Sabtu, 28 Agustus 2010

Seafood Dalam Jeratan Prestis, Mitos, dan Gaya Hidup

Ancaman terbesar bagi dunia kelautan adalah penangkapan berlebihan (overfishing), selain itu pola konsumsi yang tidak cerdas dapat menciptakan permintaan yang tinggi akan spesies-spesies yang seharusnya dikurangi tingkat konsumsinya atau bahkan tidak dikonsumsi sama sekali seperti Ikan Napoleon, hiu dan semua produk-produk turunannya, serta penyu dan semua produk-produk turunannya.
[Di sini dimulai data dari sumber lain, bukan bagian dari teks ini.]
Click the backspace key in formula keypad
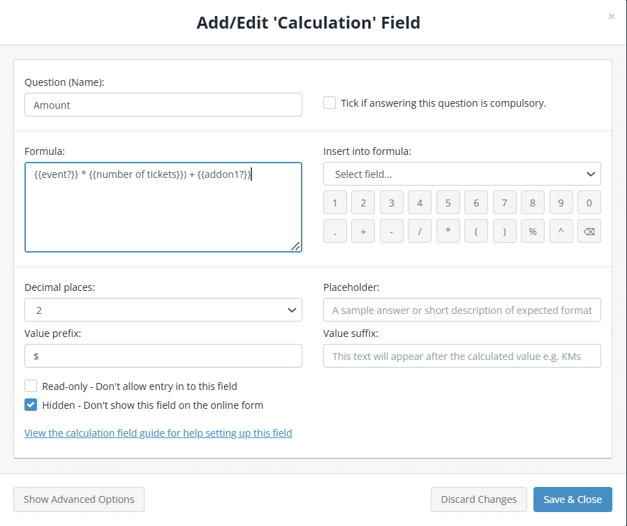(589, 232)
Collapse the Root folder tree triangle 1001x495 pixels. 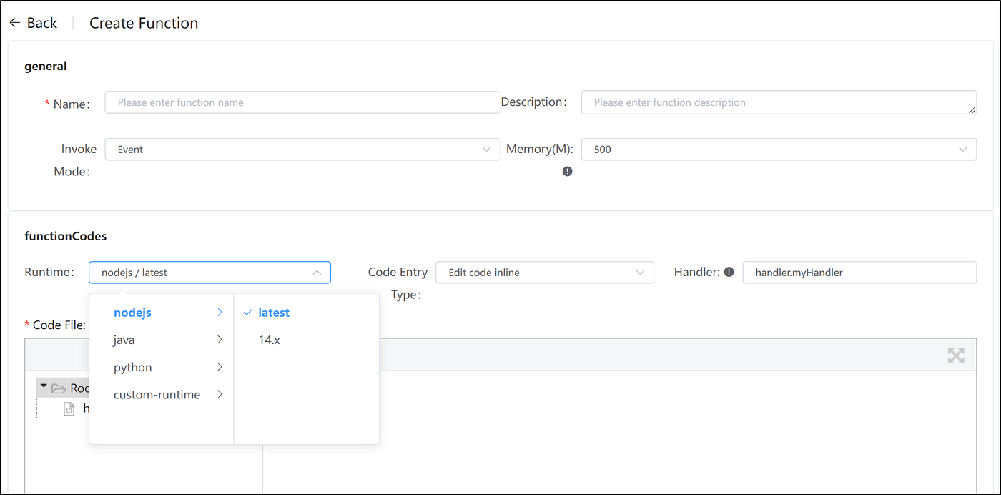coord(44,387)
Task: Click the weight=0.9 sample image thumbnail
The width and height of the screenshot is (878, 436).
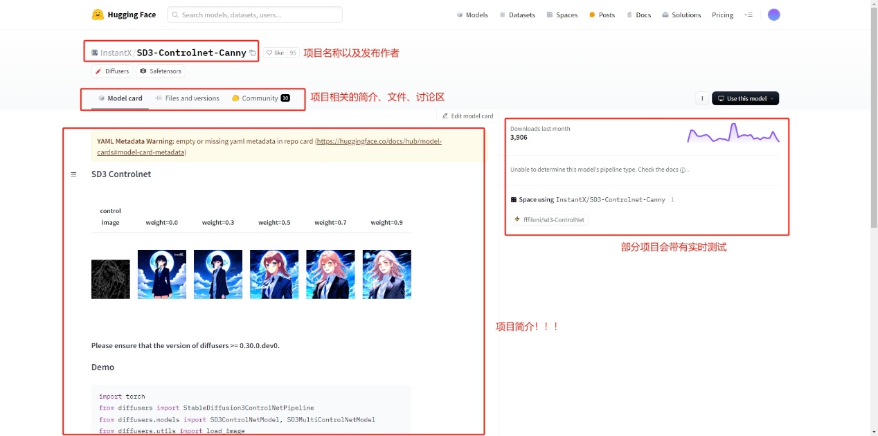Action: click(386, 274)
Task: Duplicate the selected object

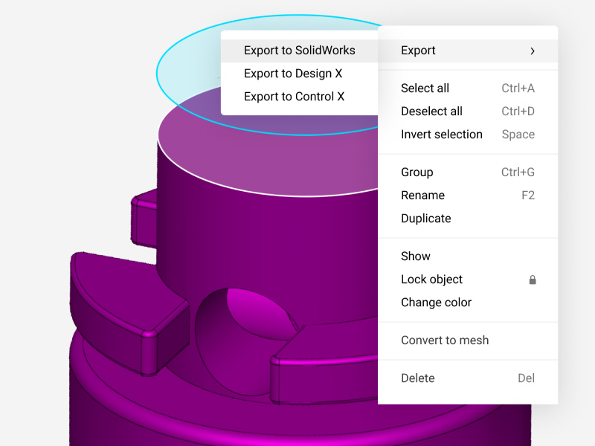Action: (x=425, y=219)
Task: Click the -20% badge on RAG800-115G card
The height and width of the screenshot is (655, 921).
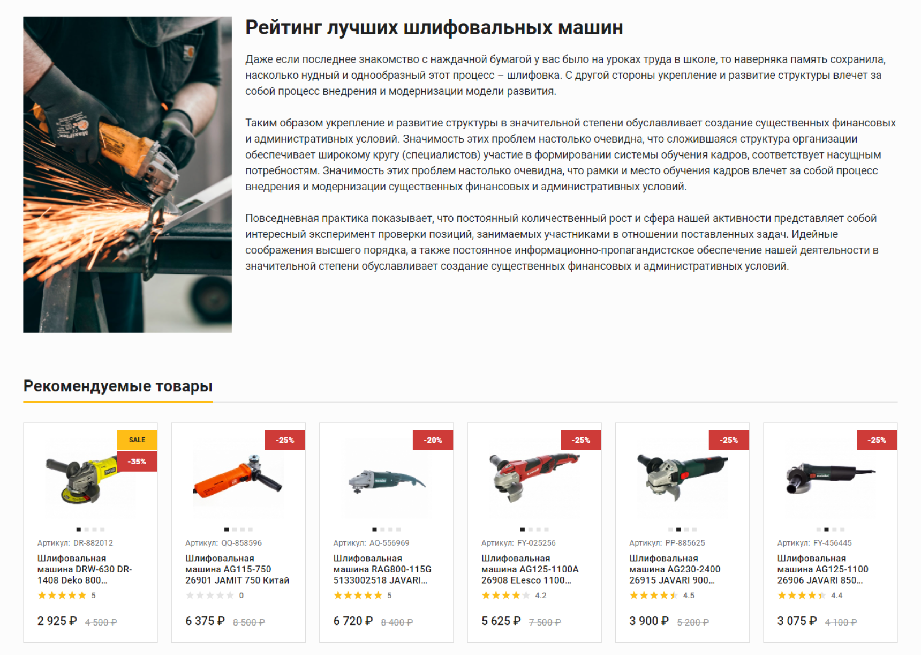Action: pyautogui.click(x=433, y=440)
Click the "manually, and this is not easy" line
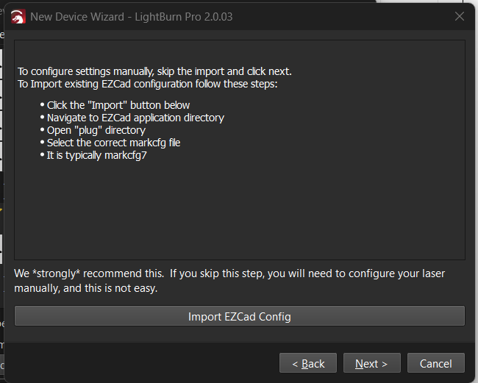The width and height of the screenshot is (478, 383). coord(86,287)
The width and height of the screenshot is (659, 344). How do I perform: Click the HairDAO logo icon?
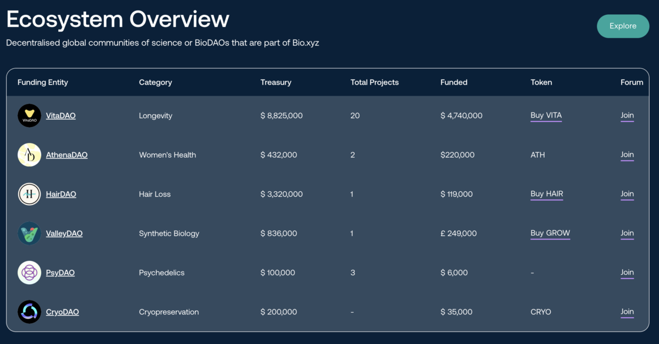tap(29, 194)
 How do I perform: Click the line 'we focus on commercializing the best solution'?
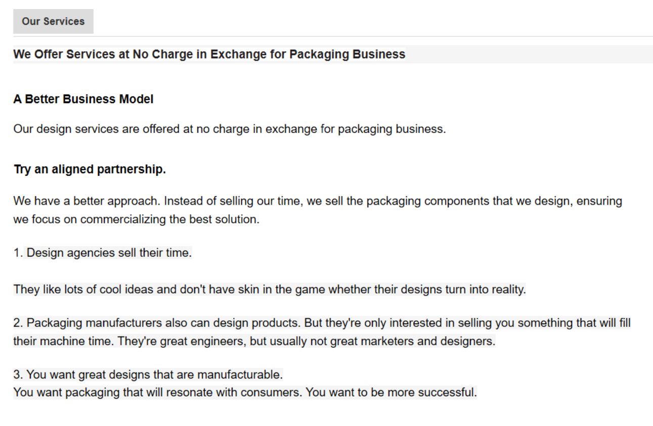pyautogui.click(x=136, y=220)
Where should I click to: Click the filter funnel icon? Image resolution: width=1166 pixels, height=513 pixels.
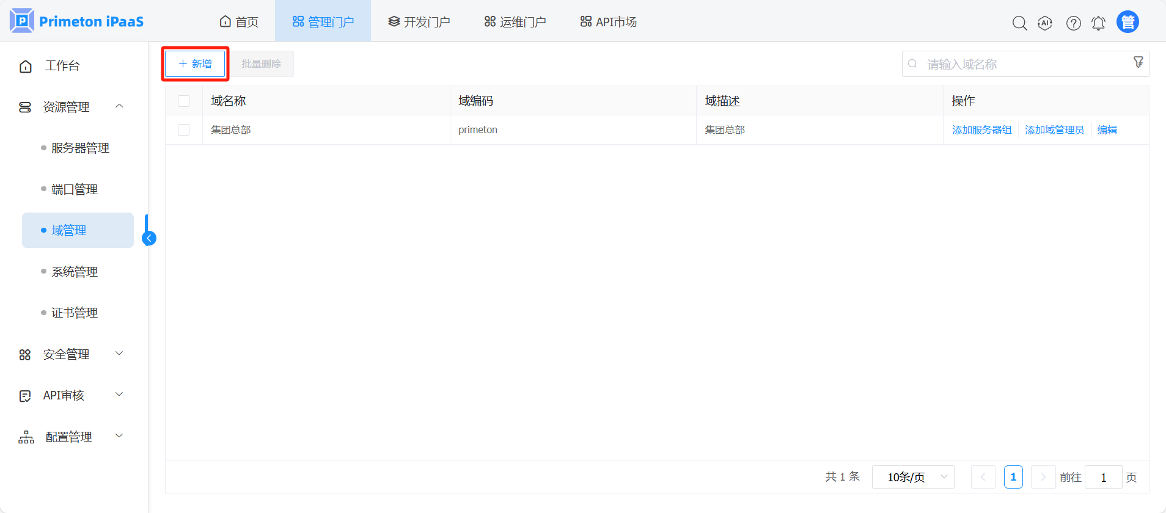(x=1138, y=62)
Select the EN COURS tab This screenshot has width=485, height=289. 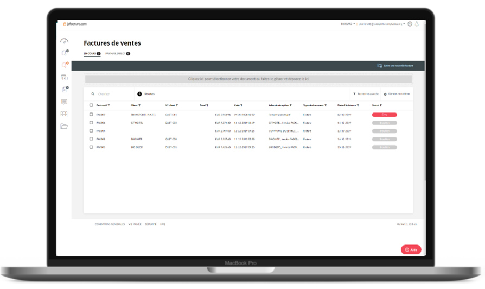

Penelitian seorang doktor dari Unversitas Aberdeen mengungkapkan bahwa hiu peka akan perubahan gelombang permukaan, dan perubahan suhu. Dengan kepekaannya ini, hiu sebagai salah satu biota laut yang menempati rantai makanan paling atas, ternyata mampu mendeteksi badai. Hiu sangat sensitif dalam mendeteksi perubahan tekanan udara, sehingga gejala awal pembentukan badai dari perubahan tekanan udara di permukaan laut dapat ditengarai dari perilaku hewan tersebut.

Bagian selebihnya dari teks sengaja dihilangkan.